◆ **ENUNCIADO**:
Retoma o texto sobre o texto-código e a modularidade dos meios informáticos e continua-o a partir da última frase.

◆ **TEXTO FORNECIDO**:
Texto-código como modularidade. Peças de um conjunto maior.

Ora, onde o utilizador (o «prosumer»…) vê uma unidade, um todo, há, efectivamente, uma construção. Desde logo, este texto-código integra uma semelhança analógica com uma codificação digital (é remediação de convenções culturais existentes e sua representação de acordo com convenções do software). Por isso Katherine Hayles fala de um bilinguismo nos textos electrónicos: eles misturam código e linguagens naturais; envolvem diferentes camadas textuais que devemos compreender. São um palimpsesto.

No entanto, o potencial dos meios informáticos – a estrutura modular, a variabilidade – está aí, à nossa espera. E ela tem como potencial o facto de inverter o paradigma da hierarquia rígida que encontramos no documento único: o computador motiva e legitima a experimentação com os meios, e com os média. Mais: a experimentação está historicamente embebida nos meios computacionais. No entanto, se a cultura moderna, “experimental” e “avant-garde”, era o contrário de uma cultura normalizada e estável, esta oposição desaparece, em grande parte, na cultura do software.

◆ **EXCERTO DE ORIGEM**:
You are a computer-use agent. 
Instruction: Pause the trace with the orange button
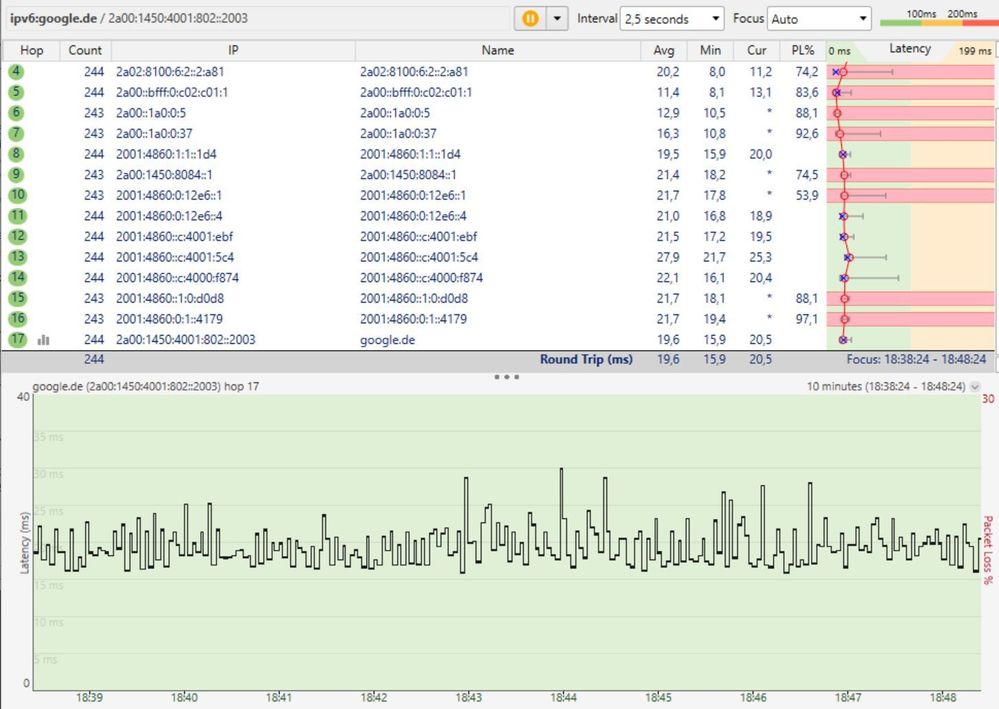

◆ **RESULTADO FINAL**:
Clarificando este aparente paradoxo: o computador, como metamedium e como máquina universal (Turing), permite representar (e integrar) a maioria dos outros meios de comunicação, ao mesmo tempo que os aumenta com novas propriedades. No entanto, um certo grau de distopia é exigido: ao celebrar a «interactividade» e a «participação», como explica Manovich, o chamado «user-generated content» (conteúdo gerado/criado pelos utilizadores, agora tornados «prosumers»), equacionado como “alternativa” ou como atitude “progressiva”, é largamente motivado pela própria indústria dos produtos electrónicos (câmaras digitais, iPods e tablets, laptops, etc.), e pelas empresas dos chamados «social media» elas próprias (Facebook e Google estão cotados na bolsa). «We are the web – we are teaching the web – the web is us», certamente. Mas a web está a ser feita por nós seguindo templates, modelos, e convenções da indústria do entretenimento. Blogs, tweets, tudo isso tem que ser devorado, invertido.

Podemos então questionar, com Manovich: não estaremos a acentuar o consumo massificado da cultura comercial do século XX, nesse processo de indústria cultural apontada por Theodor Adorno e Max Horkheimer (1944) no seu livro sobre «Enlightenment as Mass Deception», ainda que por uma nova pseudo-progressiva cultura da participação? «Interactivity as Mass Deception»?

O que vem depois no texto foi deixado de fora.